Flex or metal both work
it's just like anything else
it has to be done correctly


----------



## A.D. Const

montanajim said:


> first of all you should never just upsize a run because it is flex, and second you should never install a forced air system without a load calculation. If you properly size your ductwork, then flex is not an issue, yes they should be ran as straight as possible and pulled tight, but i have personally tested airflow with a flowhood with and without flex using the same heat run for consistency and the air flow remaind the same, flex will increase the static but if properly sized will reduce overall noise of the system. And as for cleaning that is a scam.

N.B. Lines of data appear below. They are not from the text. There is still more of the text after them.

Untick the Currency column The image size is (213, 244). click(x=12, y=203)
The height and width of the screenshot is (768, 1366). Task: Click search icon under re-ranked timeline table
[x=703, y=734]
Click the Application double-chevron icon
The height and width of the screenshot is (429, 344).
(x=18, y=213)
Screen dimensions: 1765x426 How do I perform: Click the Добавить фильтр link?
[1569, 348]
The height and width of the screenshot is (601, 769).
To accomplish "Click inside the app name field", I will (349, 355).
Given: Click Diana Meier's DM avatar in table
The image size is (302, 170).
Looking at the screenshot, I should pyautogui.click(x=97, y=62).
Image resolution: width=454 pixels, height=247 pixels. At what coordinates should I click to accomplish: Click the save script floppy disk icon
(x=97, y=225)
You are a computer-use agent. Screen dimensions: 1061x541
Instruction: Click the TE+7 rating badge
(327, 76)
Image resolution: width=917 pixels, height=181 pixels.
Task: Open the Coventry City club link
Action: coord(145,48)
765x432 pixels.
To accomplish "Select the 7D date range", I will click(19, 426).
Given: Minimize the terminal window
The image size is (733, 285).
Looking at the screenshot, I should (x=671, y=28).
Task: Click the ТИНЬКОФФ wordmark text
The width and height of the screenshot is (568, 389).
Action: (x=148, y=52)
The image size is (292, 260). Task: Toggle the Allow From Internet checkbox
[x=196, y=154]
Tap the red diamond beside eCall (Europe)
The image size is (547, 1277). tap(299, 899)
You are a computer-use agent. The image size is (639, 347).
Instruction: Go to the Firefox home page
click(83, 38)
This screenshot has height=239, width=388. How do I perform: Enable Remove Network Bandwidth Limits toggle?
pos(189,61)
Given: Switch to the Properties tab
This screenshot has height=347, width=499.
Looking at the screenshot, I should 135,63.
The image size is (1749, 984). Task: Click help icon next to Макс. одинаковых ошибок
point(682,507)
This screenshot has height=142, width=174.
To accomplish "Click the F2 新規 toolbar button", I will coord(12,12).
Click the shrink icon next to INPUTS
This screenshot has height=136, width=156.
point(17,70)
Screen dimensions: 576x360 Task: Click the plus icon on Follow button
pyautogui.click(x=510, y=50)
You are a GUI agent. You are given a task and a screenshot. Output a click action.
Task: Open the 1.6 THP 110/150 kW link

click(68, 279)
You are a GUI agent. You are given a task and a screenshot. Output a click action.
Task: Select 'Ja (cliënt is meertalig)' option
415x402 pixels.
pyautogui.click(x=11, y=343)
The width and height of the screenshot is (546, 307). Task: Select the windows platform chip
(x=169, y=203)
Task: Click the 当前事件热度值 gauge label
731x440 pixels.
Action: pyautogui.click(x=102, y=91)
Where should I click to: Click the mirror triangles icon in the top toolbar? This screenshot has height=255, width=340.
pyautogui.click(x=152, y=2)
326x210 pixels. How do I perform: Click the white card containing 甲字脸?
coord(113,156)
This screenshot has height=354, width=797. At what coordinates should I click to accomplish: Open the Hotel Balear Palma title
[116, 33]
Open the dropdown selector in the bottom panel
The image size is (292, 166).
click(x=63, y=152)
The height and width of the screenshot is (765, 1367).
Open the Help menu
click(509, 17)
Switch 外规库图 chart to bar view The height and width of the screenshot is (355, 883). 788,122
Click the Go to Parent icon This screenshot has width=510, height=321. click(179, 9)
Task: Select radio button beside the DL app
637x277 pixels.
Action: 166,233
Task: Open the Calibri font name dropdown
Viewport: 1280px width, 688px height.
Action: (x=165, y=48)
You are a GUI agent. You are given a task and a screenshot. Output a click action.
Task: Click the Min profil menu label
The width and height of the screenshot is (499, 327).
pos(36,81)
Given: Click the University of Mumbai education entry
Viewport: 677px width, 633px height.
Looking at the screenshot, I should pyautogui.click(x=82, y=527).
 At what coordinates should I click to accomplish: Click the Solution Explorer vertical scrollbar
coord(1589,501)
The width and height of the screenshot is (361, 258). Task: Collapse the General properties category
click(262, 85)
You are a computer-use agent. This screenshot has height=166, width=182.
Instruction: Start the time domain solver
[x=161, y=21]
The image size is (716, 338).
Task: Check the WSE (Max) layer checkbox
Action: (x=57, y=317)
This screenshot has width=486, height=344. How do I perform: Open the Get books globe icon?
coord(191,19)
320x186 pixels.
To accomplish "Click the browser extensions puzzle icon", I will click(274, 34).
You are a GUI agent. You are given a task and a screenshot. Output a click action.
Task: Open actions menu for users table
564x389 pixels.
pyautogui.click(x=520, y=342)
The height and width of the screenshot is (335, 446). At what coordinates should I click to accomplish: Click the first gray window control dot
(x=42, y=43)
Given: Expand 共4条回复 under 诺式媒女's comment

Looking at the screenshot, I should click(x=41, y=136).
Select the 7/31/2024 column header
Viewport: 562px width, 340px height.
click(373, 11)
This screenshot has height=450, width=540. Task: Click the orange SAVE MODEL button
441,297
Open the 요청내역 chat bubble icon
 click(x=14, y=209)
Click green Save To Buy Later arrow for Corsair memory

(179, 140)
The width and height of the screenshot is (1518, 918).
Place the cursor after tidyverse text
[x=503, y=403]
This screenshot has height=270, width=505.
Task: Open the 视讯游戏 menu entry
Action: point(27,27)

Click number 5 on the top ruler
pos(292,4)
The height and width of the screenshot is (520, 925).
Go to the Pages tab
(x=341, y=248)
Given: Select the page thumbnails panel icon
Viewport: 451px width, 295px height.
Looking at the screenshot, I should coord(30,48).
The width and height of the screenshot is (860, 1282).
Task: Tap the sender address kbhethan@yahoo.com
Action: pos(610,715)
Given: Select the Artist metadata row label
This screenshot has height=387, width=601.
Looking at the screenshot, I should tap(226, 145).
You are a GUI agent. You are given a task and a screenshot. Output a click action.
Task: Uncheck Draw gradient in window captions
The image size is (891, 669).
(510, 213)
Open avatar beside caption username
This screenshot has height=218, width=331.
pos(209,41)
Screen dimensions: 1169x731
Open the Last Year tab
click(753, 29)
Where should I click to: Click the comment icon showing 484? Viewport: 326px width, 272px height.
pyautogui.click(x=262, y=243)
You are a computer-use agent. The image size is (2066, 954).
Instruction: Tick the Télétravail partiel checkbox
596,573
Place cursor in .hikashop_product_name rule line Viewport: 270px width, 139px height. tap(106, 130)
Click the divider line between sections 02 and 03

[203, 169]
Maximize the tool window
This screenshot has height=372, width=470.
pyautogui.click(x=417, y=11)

It is proven that the dirt and debris that are in the duct work under normal operation will not move around after initial start up, also maintaining a clean filter will also eliminate the use of a duct destroying cleaning system. I recommend a proper load calculation, and you can work fine with flex in the system for branch runs, just not the main trunk.


ditto


----------



## OwenCoffin

*I'd like to hear from those of you who do repair*

My own 25 year old home has flex duct and I just spent 3 days in my crawl space replacing broken pieces. The original installation was poorly done using the wrong tape which had rotted and the whole system was falling apart. Almost none of the heat was going to the house. I had the warmest crawl space in town. The inside plastic had hardened and had turned into a brittle paper like material and shredded. I fixed what I could see and feel but I'm sure I didn't get it all but at least there is no longer any heat loss to the crawl space. Based on what I found there I'm convinced that the rest of it will turn into shredded paper soon so next summer I will rip it all out and replace it with insulated metal.


----------



## TRANEDOG

thom said:


> Flex must be oversized at least one duct size. Even when doing this the flex duct creates much more resistance. Air flow in a steel duct tends to travel smoothly in a coil-like motion. Air flow in a flex duct tends to tumble, probably because of the rib like intrusion every inch or so. Because of this action, the longer the run the greater the difference in performance with the steel duct being the better performer. This assumes a proper installation.
> 
> Oftentimes flex duct is not properly installed. Joints tend to fail more often, generally an installation error. Bends are especially resistant to air flow in flex.
> 
> It seems that the savings from a faster and cheaper installation don't translate into real money in your pocket. The increased cost of running the system longer more than eats up any installation savings.
> 
> Of course all this ignores duct cleaning which can completely destroy a flex duct.
> 
> In my jurisdiction the problems were great enough that flex duct was outlawed in residential as of 01/01/08.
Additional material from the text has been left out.